• PROBLEM A
In the extract on personal beauty, what principle did Goldsmith say a man should follow in choosing a wife?

PERSONAL BEAUTY

Fanny Brawne having complained to Keats that he seemed to ignore all her other qualities and have eyes for her beauty alone, Keats thus justified himself: “Why may I not speak of your beauty, since without that I could never have loved you? I cannot conceive any beginning of such love as I have for you but beauty. There may be a sort of love for which, without the least sneer at it, I have the highest respect, and can admire it in others: but it has not the richness, the bloom, the full form, the enchantment of love after my own heart.”

Fanny Brawne is not the only girl who has thus complained to her lover about his exclusive emphasising of her Personal Beauty. But all such complaints are useless. In Modern Love the Admiration of Personal Beauty is by far the strongest of all ingredients, and is becoming more so every year: fortunately, for thereby Romantic Love is becoming more and more idealised and converted into a pure æsthetic sentiment. Goldsmith, indeed, laid stress on the virtue of choosing a wife on the same principle that guided her in choosing a wedding-ring—for qualities that will wear. But Personal Beauty does wear, with proper hygienic care.

Feminine Beauty in Masculine Eyes.—In masculine Love, regard for youthful feminine Beauty has always played a rôle more or less important. But the effects of this kind of sexual selection in the lower races in increasing the amount of physical beauty in the world, have been commonly neutralised by the crude æsthetic notions prevailing among men as to what constituted feminine beauty. The weakness of the æsthetic overtone in Love, moreover, has hitherto prevented it from competing successfully with other marriage-motives. On the continent of Europe, to this day, the ugliest girl with a dowry of a few thousands is sure to find a husband and transmit her bodily and his mental ugliness to her offspring; while girls who could transmit a considerable amount of beauty, physical and mental, to their children, are left to fade away as old maids, because they have no money.

(Target pointing data)
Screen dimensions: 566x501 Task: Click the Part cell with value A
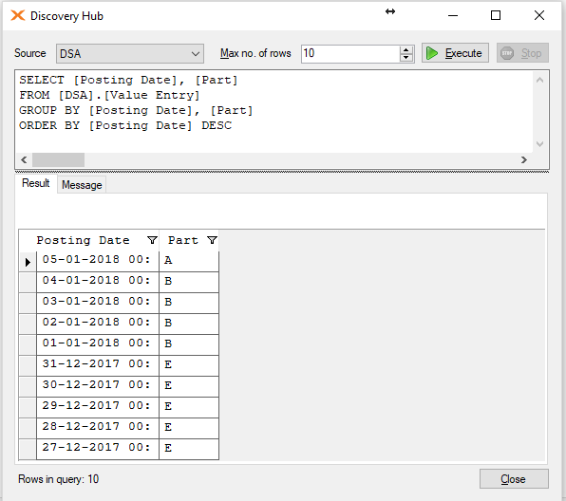click(189, 260)
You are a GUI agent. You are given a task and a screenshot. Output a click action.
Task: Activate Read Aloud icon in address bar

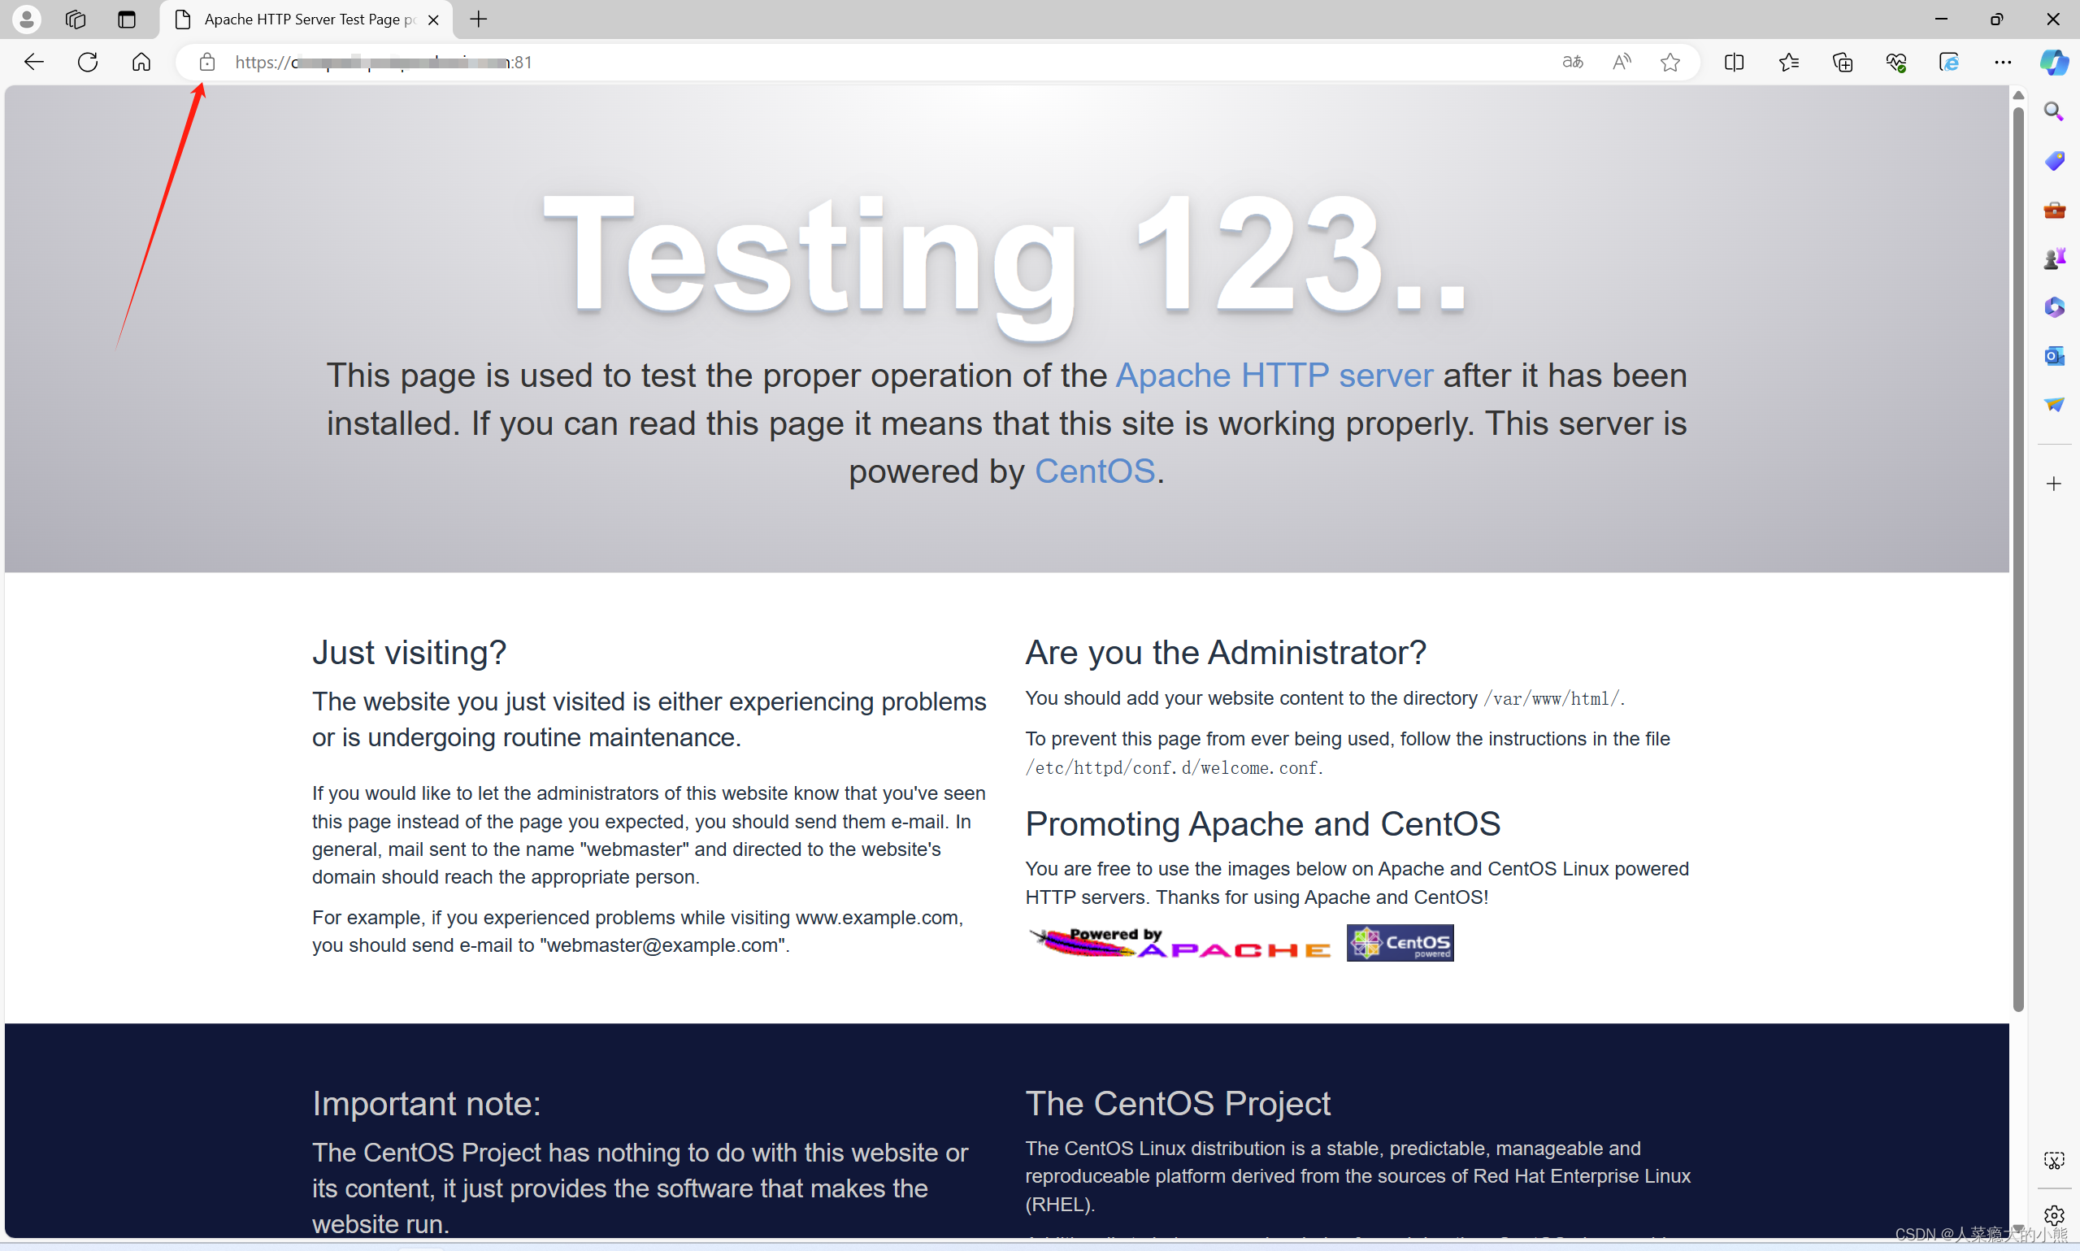tap(1622, 62)
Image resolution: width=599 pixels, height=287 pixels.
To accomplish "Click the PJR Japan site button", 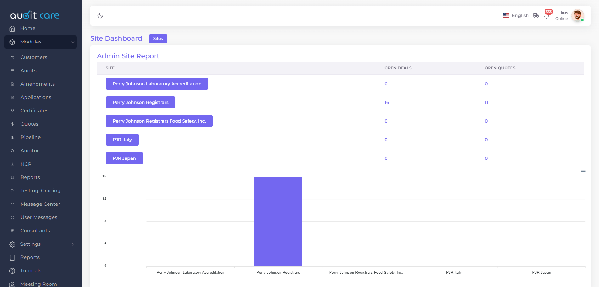I will tap(124, 158).
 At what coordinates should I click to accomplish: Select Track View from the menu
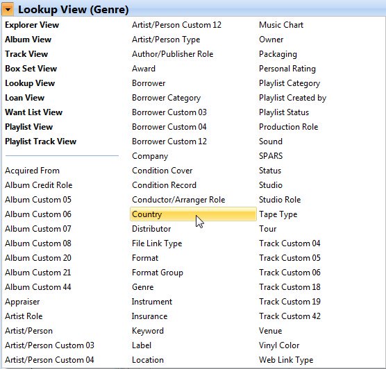(x=26, y=54)
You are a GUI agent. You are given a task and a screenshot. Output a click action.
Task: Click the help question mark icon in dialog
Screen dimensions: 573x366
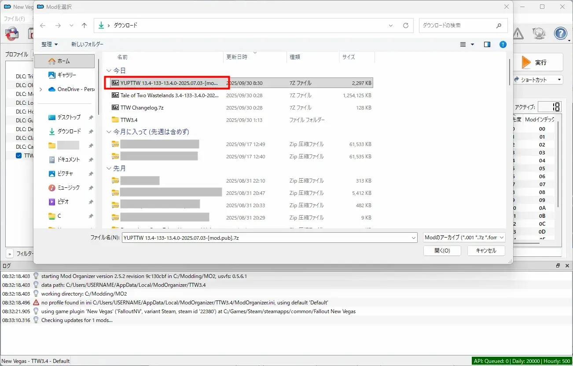coord(503,44)
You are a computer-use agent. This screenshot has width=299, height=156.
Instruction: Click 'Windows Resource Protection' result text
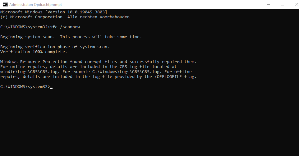point(34,62)
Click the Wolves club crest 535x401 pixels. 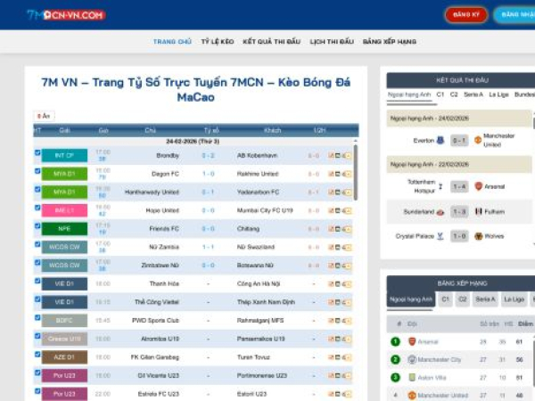point(479,236)
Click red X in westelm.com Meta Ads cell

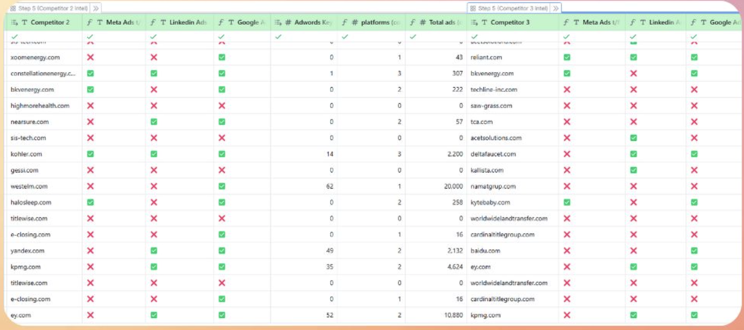click(90, 186)
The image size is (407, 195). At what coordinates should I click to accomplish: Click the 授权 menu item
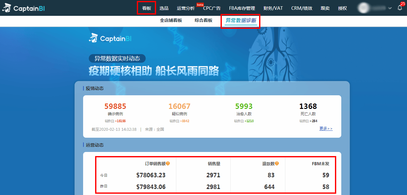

• PROBLEM B
Update the records from the line containing "Click red X in westelm.com Meta Ads cell" down through the end of the records, replacing "coordinates" with "position" and keeping everything else the same. Omit the pictures from your answer.

• WRITTEN ANSWER A
The same principle that guided her in choosing a wedding-ring: for qualities that will wear.

• WRITTEN ANSWER B
Click red X in westelm.com Meta Ads cell

click(90, 186)
The image size is (407, 195). At what position should I click to accomplish: Click the 授权 menu item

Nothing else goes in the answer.